--- Given problem ---
In the items below, change "refresh icon" to "reload button" in the lines from the one containing "The image size" through the one containing "pos(385,179)", inclusive, and reproduce only those lines with nothing else altered.

--- Data section ---
--- --- ---

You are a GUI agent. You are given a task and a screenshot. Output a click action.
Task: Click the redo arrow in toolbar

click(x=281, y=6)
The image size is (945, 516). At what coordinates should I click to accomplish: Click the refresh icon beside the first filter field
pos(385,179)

--- --- ---

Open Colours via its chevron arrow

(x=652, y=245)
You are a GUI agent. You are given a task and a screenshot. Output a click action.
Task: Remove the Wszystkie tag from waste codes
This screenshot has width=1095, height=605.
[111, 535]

--- --- ---

--- Expected answer ---
The image size is (945, 516). At what coordinates should I click to accomplish: Click the reload button beside the first filter field
pos(385,179)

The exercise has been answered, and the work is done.